Perry Ellis International, Inc., which makes Nike branded swimwear and golf apparel under the Callaway, Top-Flite, PGA Tour and Champions Tour brands, reported revenues reached $980.6 million in the fiscal year ended Jan. 28, up 24 percent compared to $790.3 million reported in the prior year ended Jan. 29, 2011.
Rafaella, which the company acquired in late January 2011, contributed total revenue of $123.3 million for the year. The company delivered organic revenue growth of 8.5 percent led by Golf lifestyle, swim, direct-to- consumer, and ladies dresses.
Net income attributed to Perry Ellis International, Inc. for fiscal 2012 was $25.5 million, or $1.60 per fully diluted share GAAP (“EPS”), compared to $24.1 million, or $1.70 per fully diluted share in fiscal 2011.
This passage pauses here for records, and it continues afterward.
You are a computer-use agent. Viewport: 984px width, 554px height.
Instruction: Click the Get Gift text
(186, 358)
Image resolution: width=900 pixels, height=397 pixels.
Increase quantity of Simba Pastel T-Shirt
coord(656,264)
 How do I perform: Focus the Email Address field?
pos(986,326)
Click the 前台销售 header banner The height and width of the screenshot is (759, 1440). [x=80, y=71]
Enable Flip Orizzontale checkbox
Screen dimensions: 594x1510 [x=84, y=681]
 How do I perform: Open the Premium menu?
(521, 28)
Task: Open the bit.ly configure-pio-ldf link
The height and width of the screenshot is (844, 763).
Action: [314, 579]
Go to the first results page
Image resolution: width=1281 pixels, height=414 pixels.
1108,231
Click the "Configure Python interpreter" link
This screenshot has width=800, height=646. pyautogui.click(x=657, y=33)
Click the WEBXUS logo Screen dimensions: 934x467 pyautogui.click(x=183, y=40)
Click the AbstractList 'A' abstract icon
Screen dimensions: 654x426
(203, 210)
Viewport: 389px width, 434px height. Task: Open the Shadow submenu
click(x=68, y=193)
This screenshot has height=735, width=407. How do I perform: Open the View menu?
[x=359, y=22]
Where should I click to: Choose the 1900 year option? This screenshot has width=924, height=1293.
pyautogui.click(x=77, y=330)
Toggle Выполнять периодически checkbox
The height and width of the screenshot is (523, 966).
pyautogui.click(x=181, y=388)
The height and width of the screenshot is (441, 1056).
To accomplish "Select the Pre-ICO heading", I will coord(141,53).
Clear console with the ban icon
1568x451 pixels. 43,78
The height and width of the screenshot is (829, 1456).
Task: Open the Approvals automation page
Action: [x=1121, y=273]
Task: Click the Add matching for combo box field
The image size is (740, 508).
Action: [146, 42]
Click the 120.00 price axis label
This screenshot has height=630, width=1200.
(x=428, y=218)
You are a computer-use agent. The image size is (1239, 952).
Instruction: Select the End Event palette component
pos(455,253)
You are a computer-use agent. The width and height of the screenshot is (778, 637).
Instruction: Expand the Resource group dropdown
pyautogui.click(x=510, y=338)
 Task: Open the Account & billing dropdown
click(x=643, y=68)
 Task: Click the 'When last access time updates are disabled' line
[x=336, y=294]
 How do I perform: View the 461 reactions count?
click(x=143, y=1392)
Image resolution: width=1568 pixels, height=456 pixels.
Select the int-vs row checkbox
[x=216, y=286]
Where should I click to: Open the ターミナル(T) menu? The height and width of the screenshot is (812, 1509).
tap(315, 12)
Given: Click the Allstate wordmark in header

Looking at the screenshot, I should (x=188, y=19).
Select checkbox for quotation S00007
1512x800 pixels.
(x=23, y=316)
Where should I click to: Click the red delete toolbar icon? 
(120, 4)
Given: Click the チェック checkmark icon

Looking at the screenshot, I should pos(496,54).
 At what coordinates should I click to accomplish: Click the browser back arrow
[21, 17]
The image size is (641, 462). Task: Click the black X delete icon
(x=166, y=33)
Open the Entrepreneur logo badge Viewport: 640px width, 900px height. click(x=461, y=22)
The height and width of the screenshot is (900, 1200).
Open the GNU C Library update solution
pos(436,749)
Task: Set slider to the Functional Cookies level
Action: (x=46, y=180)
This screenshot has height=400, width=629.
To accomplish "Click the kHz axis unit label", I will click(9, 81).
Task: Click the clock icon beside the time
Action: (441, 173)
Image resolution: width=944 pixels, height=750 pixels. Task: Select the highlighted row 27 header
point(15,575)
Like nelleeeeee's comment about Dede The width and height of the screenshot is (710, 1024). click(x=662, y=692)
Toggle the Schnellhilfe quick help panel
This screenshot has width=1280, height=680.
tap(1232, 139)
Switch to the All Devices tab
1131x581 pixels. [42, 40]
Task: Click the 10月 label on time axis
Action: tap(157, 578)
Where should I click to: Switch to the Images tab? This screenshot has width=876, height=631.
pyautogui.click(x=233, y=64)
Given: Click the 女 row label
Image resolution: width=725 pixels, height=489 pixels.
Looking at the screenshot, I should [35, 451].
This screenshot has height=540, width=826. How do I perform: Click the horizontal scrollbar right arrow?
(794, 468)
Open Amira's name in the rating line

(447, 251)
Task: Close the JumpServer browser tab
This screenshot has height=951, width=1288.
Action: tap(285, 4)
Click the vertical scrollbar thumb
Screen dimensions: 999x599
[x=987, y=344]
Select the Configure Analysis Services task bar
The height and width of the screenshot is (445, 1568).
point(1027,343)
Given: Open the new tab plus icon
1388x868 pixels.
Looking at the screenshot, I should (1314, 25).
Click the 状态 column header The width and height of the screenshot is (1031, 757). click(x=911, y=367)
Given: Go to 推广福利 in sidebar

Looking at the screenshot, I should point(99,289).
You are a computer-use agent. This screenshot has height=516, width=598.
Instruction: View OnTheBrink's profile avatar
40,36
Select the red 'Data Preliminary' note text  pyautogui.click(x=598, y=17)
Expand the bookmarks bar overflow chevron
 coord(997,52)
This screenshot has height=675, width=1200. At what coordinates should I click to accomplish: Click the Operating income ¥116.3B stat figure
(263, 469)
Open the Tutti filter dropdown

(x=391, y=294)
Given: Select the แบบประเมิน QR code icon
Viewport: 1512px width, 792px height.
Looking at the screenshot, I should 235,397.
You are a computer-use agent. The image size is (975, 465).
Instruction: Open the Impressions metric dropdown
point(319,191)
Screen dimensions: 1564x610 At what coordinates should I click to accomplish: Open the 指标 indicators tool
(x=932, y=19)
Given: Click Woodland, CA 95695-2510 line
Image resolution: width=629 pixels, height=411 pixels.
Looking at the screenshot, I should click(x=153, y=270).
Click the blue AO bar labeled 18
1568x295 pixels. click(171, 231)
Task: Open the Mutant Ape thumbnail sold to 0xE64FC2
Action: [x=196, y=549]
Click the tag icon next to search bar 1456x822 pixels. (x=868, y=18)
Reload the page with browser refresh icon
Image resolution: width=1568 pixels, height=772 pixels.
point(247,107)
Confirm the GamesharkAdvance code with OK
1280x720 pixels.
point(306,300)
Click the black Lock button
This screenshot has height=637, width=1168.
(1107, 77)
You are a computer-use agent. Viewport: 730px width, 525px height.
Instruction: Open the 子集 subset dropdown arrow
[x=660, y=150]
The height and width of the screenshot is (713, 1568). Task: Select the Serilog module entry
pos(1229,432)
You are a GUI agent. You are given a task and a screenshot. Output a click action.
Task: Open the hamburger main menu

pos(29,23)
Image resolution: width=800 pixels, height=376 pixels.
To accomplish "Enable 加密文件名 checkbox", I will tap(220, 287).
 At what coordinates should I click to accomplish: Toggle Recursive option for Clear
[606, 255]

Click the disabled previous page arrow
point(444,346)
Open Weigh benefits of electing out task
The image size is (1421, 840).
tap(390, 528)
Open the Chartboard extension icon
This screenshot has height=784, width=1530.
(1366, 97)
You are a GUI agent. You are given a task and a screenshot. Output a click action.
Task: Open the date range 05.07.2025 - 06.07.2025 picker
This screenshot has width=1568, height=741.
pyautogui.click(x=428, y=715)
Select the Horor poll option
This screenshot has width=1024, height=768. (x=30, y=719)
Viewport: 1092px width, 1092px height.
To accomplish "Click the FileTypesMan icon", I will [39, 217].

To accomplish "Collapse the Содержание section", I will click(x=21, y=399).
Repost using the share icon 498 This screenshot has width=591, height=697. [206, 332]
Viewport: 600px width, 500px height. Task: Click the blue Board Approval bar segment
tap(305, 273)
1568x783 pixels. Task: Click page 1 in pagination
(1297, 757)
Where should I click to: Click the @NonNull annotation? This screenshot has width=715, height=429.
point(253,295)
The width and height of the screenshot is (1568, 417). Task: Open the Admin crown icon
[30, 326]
Net income attributed to Perry Ellis International, Inc. per fully diluted share as adjusted for fiscal 2012 was $1.94 compared to EPS per fully diluted share as adjusted of $1.88 in fiscal 2011. EPS, as adjusted excludes costs related to the early extinguishment of debt, interest, impairment charges of $6.1 million on long-lived assets in fiscal 2012, and impairment charges of $400k for certain retail store leaseholds in fiscal 2011.
Overall gross margin for fiscal 2012 was 33.0 percent compared to 35.7 percent in fiscal 2011. As the company previously noted, retailers requesting later deliveries of goods, as well as a significant increase in promotional markdowns and sales allowances for the holiday season pressured overall revenues and gross margin in fiscal 2012.
“Fiscal 2012 included strong sales and profit growth despite second half challenges driven by the difficult holiday season and product setbacks within our Perry Ellis & Rafaella collection businesses,” said Oscar Feldenkreis, president and chief operating officer of Perry Ellis International. “Importantly, we ended the year in a solid financial position with the processes, initiatives and talent in place to improve our long term operating performance. While we expect some ongoing challenges, we are encouraged by the positive momentum of our core businesses at the start of fiscal 2013 with our priorities intensely focused on our namesake Perry Ellis brand. We remain confident in our strategies and our ability to increase value for Perry Ellis stakeholders.”
Selling, general, and administrative (“SG&A”) expenses were well controlled throughout fiscal 2012 totaling $248.6 million or 25.4 percent to sales compared to $220.0 million or 27.9% to sales in fiscal 2011. The year-over-year increase reflects the Rafaella acquisition as well as 15 new retail doors that were opened throughout fiscal 2012. The increase in SG&A was slightly offset by the reversal of long term incentive compensation. In addition, the company recorded a non-cash impairment expense of $6.1 million associated with an asset held for sale as well as trade names.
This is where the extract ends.